Rabbi Duncan, the great professor at Aberdeen’s Divinity Hall, paused in the middle of his lecture on the atonement and asked his students: Do you know what Calvary was? It was damnation, and He bore it lovingly. Jesus took the curse and the God-forsakeness that I deserve.
Thirdly, the curtain.
There was a second cry, “it is finished” which is a possible translation of the closing words of Psalm 22 – mission accomplished, paid, done it. At that moment a miracle took place. Back inside the city in the innermost shrine of the Temple, that great curtain that separated the Holy Place from the Holy of Holies was torn in two from top to bottom. Not from bottom to top – man might have done that -but from top to bottom as only God could do it. That curtain had excluded all – save only the High Priest on the Day of Atonement – from entering the sanctuary where symbolically God lived. With the curtain torn, there was now a way back to God from the dark paths of sin, there was a door that was open so that we may go in. Calvary’s cross is where we begin when we come as sinners to Jesus. Of course, the priests were the first to realise this when they came in for the evening sacrifice. They quickly realised that they were redundant so it is not surprising to read in Acts 6:7 that amongst the first believers there was a large number of priests.

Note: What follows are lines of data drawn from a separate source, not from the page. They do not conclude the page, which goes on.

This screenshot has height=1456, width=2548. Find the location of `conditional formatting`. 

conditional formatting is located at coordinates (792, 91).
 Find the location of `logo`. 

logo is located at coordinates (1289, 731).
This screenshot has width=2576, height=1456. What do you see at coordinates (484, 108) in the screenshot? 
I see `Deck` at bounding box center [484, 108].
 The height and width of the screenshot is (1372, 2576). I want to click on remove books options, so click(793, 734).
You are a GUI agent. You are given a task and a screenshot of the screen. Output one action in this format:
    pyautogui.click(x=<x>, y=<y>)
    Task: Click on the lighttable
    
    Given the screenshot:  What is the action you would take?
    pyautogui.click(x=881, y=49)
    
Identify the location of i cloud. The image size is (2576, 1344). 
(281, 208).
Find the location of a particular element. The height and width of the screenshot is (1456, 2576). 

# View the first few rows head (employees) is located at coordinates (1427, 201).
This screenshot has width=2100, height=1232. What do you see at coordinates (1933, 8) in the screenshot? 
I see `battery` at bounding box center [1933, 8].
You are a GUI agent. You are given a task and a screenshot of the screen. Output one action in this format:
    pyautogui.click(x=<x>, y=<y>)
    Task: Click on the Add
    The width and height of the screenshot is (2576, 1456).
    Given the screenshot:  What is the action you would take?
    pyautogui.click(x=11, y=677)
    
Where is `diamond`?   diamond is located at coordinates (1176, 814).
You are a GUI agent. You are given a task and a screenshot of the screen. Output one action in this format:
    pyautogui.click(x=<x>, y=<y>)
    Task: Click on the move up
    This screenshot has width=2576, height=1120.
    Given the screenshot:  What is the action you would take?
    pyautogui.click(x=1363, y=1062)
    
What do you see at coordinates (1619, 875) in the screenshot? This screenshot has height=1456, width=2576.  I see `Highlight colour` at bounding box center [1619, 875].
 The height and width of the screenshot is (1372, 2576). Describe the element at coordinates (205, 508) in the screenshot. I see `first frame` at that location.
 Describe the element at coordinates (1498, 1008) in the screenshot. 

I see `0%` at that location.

In the light of the events of those three hours there are ultimately only two possible responses. Either we can follow the crowd in uncomprehending mockery (v.36) or we can join the centurion (v.39) in worship and adoration – surely this man was the Son of God.
The author of this exposition, Jonathan Fletcher, is a member of the fulltime ministry team at Emmanuel, Wimbledon, in the diocese of Southwark.